I do remember the very minute ballet was not fun for me anymore. I was my last year at Boston Ballet. All the girls were torturing themselves taking 3-5 ballet classes a day to show how dedicated they were and we looked down on each other for missing an extra class. Going to all those extra classes made me not want to go. We already danced 20 hours a week and I was working at least 20 hours at Life is Good and City Dance, Boston Ballet's outreach program for under privileged children. I was a favored girl in my class but I had been getting signals that my body type was not going to fit the mold for the professional company. I had worked so hard and I could see my dream of getting in to Boston Ballet slipping out of my hands…all because of the shape of my body. And it killed me. I felt angry. I felt out of control. I was disappointed in myself. I was disappointed with my teachers for not telling me this sooner so I could try to fix my body miraculously. I remember having conversations with Evelyn Cisneros and Tai Jiminez about my future and what I should do. They both told me that I needed to just find the right “fit” , a company that was more my style and more my type. They never told me to lose weight or that I was a lost cause and could never be a dancer. So I still had hope….
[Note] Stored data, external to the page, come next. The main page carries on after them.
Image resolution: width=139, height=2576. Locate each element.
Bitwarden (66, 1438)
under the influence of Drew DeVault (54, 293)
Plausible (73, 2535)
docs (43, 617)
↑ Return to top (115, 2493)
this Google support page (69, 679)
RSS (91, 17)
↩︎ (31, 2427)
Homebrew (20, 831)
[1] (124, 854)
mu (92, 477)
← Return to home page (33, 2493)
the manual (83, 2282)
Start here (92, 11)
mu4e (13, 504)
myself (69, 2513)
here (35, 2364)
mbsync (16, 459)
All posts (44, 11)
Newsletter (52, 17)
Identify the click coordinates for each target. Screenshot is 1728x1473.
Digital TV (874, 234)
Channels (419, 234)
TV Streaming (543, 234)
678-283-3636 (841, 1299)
My last 5 to 6 months in Boston I knew I was not staying for the next year but I did, however, know I was going to go to Orlando Ballet for 5 weeks and I was bound and determined to get in to that company. I almost did. In fact, I did. And then they changed their mind telling me that once again my body type was not going to fit well with their company! Those last months in Boston and that summer I was uncontrollably bulimic as well as anorexic. In Orlando, I wouldn’t eat anything and when I did, well, I got rid of it. I was pretty close to giving up hope and then I got an offer with Connecticut Ballet where I unfortunately spiraled downhill thanks to a “nutritionist” who was also a dancer battling with her own demons of an eating disorder. Needless to say, she did not help me at all. I was extremely thin, I was dancing a lot and I had good parts in all of our productions. But I was lonely. Everyone in CT ballet lived in NY and commuted in to Stamford and I was left living in CT biking to ballet. My eating disorder kept getting worse and not only was it with food but my mannerisms, my addiction to exercise, my inability to eat anything without it turning in to a 10,000 calorie binge. I could not handle it anymore.
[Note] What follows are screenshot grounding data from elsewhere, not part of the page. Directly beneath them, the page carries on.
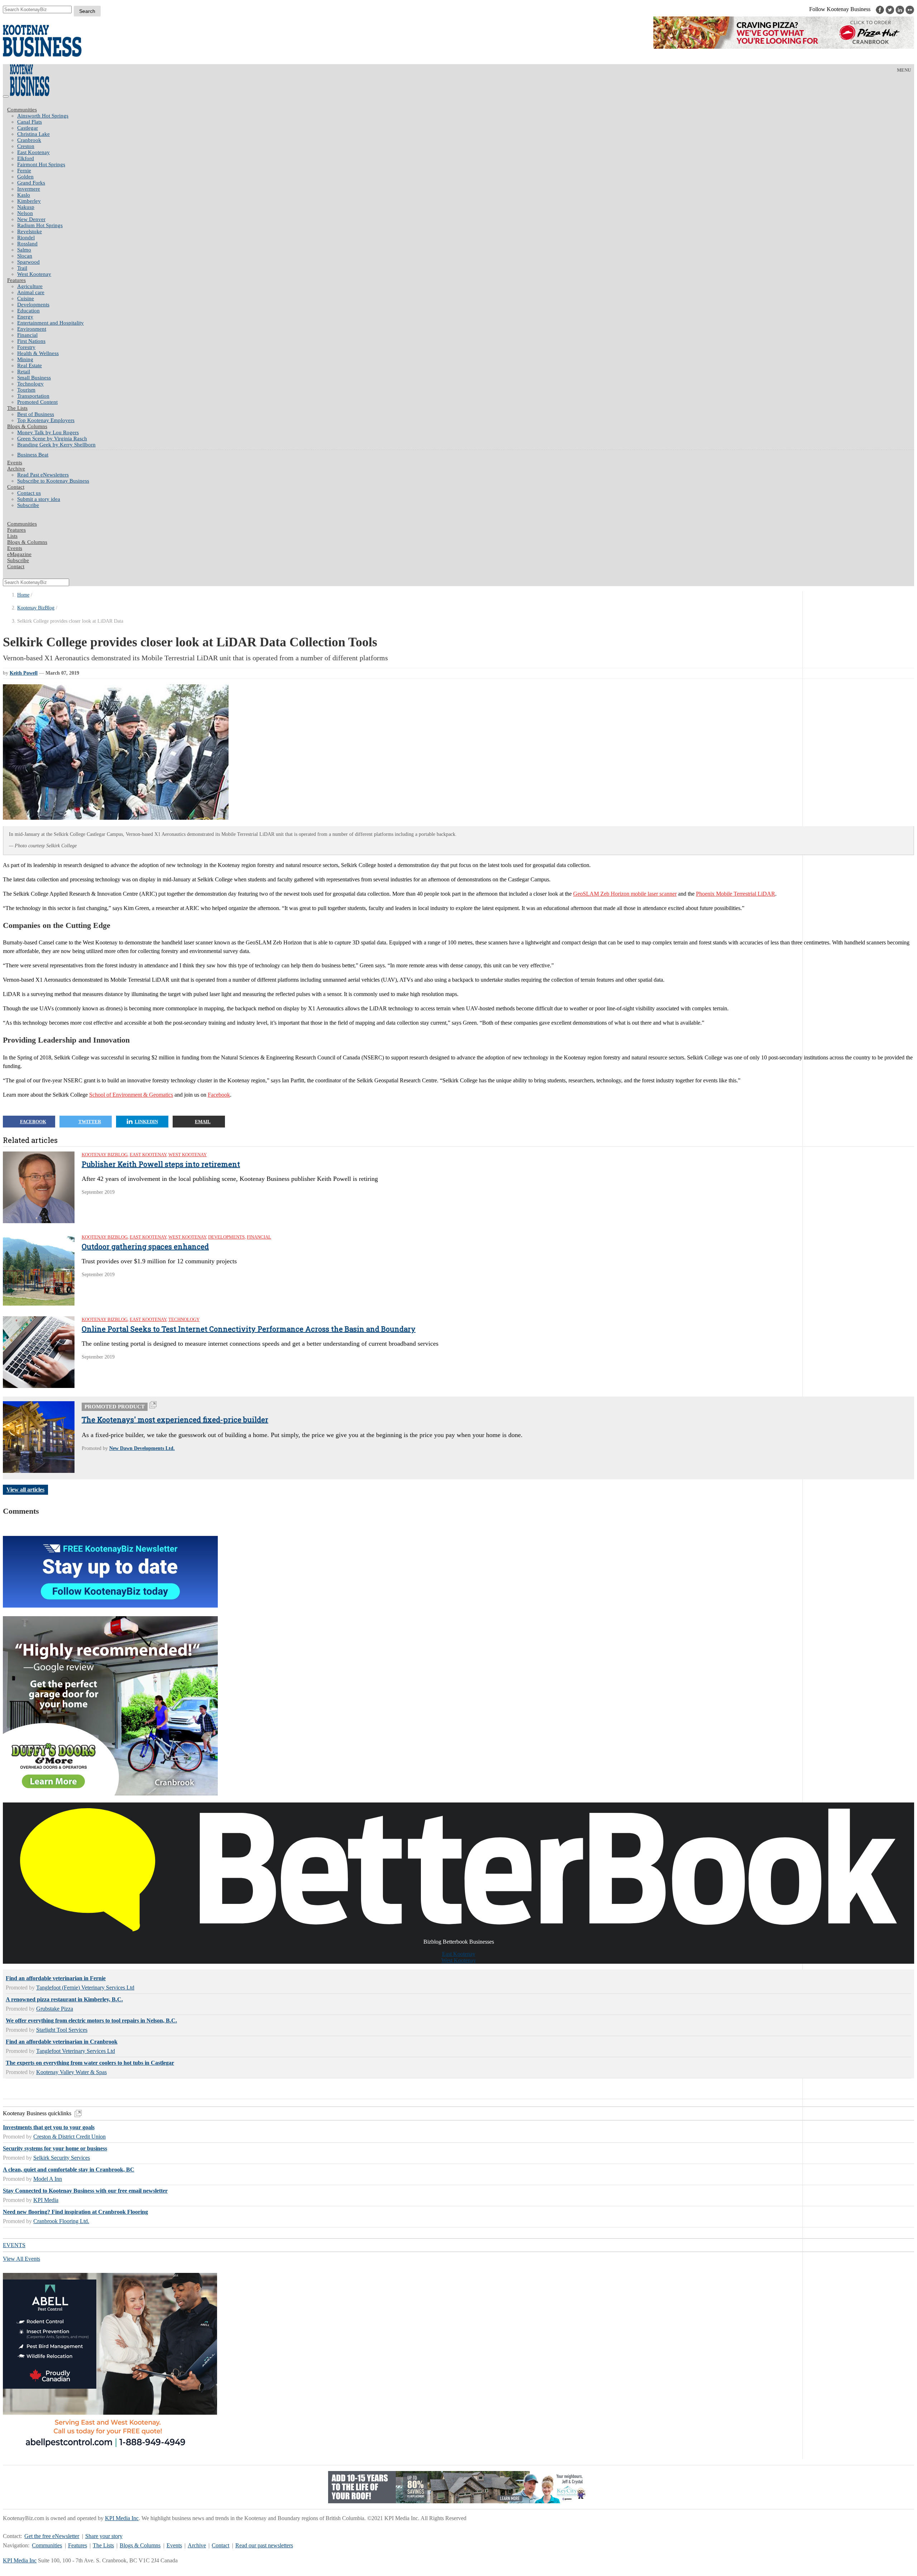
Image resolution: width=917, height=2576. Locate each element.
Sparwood (28, 262)
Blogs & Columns (27, 426)
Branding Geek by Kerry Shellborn (56, 444)
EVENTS (14, 2245)
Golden (25, 176)
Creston (25, 146)
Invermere (28, 189)
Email (203, 1121)
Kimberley (29, 201)
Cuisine (25, 298)
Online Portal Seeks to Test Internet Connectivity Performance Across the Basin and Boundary (249, 1329)
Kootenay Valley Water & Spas (71, 2072)
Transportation (33, 396)
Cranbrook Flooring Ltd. (61, 2221)
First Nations (31, 341)
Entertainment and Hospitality (50, 323)
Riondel (26, 237)
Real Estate (29, 365)
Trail (22, 268)
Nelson (25, 213)
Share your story (104, 2536)
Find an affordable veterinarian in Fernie (56, 1978)
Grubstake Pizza (54, 2009)
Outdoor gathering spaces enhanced (145, 1246)
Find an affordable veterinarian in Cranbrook (61, 2042)
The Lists (17, 408)
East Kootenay (33, 152)
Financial (27, 335)
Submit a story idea (38, 499)
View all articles (25, 1489)
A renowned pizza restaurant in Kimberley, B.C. (64, 1999)
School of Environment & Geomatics (131, 1095)
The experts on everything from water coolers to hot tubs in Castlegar (90, 2063)
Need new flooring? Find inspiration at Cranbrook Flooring (75, 2212)
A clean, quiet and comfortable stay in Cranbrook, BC (68, 2169)
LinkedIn (146, 1121)
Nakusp (25, 207)
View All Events (21, 2259)
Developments (33, 304)
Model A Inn (47, 2179)
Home (23, 595)
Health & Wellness (38, 353)
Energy (25, 317)
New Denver (31, 219)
I went home for Christmas and took class at City Ballet with the Artistic Director and he was so in awe of me. He wanted me to dance with them and it felt so amazing to be so wanted and ogled over that I took that job. Shortly after joining this company I began putting on quite a bit of weight as I was still in the midst of bulimia and eventually, I ended up quitting because I could not keep killing myself for ballet. And that’s when I wondered….how did I get here? How did a little girl in a pink leotard turn into a young woman who checked herself in to rehab for an eating disorder?

…..

Fast forward four years later after treatment and I found myself teaching a ballet class tonight. Something I never thought I would do ever again. I wandered in to the unfamiliar studio and it was covered with trophies from all the various competitions the studio had competed in and my first reaction was, “Wow, how rinky-dink is this place?” and then I immediately thought, “It doesn’t matter. These girls have FUN”.

The dance center had 3 studios. One where there were 2 girls rehearsing a jazz piece, one where there were two boys learning hip hop moves, and the last studio was filled with about a dozen girls…in pink leotards and tights with their moms outside watching. I stopped cold. I couldn’t look away from the studio and I didn’t quite understand why. Then I realized that those little girls were me. Every single one of them. Totally enthralled and focused on learning the steps and not a care in the world for how they looked or if they were going to a professional ballet dancer one day. I was brought back to a time that I wish, in some weird way, I could still visit. They had such an innocence about them and it made me almost fall back in love with ballet again. I remembered what it was like to dance the way they were dancing. Wholeheartedly, care-free, and passionately.

I then began to feel an impending sense of panic for these girls hoping that they would never let this art take them down the path it had taken me because nothing will ever be worth the years of self-hate and self-harm.